The upside is that if you do understand the basic underlying science, not only can you understand how existing cars work, but you can hope to have some success designing new improved cars, including even cars that work by different mechanisms of energy conversion (like an electric car, or one that runs on diesel).
What's Wrong With Statistically Analysing Music
Statistical analysis of music suffers similar problems. There is an utter lack of understanding of even the basics of what goes on inside the brain when we perceive music. No one has any understanding of what music is, or why we should respond to it the way we do. We know that human beings are the result of evolution by natural selection, but no one has any idea what selective forces act in favour of the genes that give us the ability to enjoy music.
A Biological Approach
My own attempt to understand music scientifically started from a basic assumption about information processing. I assumed that music perception is some form of information processing, because music perception happens in the brain, and information processing is what the brain does. This led to two questions:
- What is the output of the processing?
- What is the meaning of the calculation that derives the output from the input?
I assumed that the primary output of music perception is a measure of the musicality of the music, i.e. how musical (or how "good") the music is (and that other effects, such as emotional effects, are secondary consequences of the primary output).

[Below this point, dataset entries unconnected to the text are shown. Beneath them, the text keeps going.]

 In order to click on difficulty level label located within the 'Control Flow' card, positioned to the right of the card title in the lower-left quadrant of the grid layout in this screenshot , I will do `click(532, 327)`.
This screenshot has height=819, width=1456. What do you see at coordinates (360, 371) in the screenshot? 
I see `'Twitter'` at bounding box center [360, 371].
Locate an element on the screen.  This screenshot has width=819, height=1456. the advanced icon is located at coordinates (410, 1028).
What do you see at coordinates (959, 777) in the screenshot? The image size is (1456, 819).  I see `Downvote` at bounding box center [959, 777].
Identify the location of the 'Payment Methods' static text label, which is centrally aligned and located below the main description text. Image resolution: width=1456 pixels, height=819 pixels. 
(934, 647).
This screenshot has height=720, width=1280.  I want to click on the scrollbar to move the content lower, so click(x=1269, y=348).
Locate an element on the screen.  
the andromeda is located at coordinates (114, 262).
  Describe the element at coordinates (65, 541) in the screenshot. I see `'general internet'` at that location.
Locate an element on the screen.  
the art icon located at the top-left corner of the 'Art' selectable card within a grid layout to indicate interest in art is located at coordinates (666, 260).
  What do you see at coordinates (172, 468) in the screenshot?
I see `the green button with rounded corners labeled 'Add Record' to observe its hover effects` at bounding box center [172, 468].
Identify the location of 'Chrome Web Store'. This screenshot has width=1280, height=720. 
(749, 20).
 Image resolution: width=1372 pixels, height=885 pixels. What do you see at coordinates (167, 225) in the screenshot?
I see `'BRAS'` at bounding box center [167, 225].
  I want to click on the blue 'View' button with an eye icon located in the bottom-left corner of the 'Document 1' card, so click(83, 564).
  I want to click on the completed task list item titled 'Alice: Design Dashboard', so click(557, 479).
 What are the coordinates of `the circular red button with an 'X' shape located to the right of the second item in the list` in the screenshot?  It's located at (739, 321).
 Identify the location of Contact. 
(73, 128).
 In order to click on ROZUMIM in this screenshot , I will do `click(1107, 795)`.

I then attempted to determine the meaning of this calculation (and its output). Music itself seems to have no intrinsic purpose, other than our enjoyment of it. So I considered the possibility that the intended input of music perception is actually something else, and music just happens to be a contrived stimulus, or super-stimulus, which maximises the perceived musicality of the input.
The natural stimulus which most closely resembles music is speech, so I concluded that the perception of musicality may be the perception of some important property of speech.
What's Next?
In the meantime, expect to occasionally hear about new claims of success in the statistical analysis of music, and businesses selling propietary "hit" prediction services. But don't expect any of these businesses to radically improve the musical landscape. In fact it is safe to conclude that anyone who claims to have a good predictive algorithm, but who does not have a corresponding generative algorithm (i.e. an algorithm to compose music), probably has not discovered the secret of what music is.
When a complete scientific understanding of music is achieved, you will surely know about it – even if its discoverers keep their theory a secret – because such an understanding will enable the creation of newer and stronger music, some of which will sound unlike any kind of music you had ever heard before.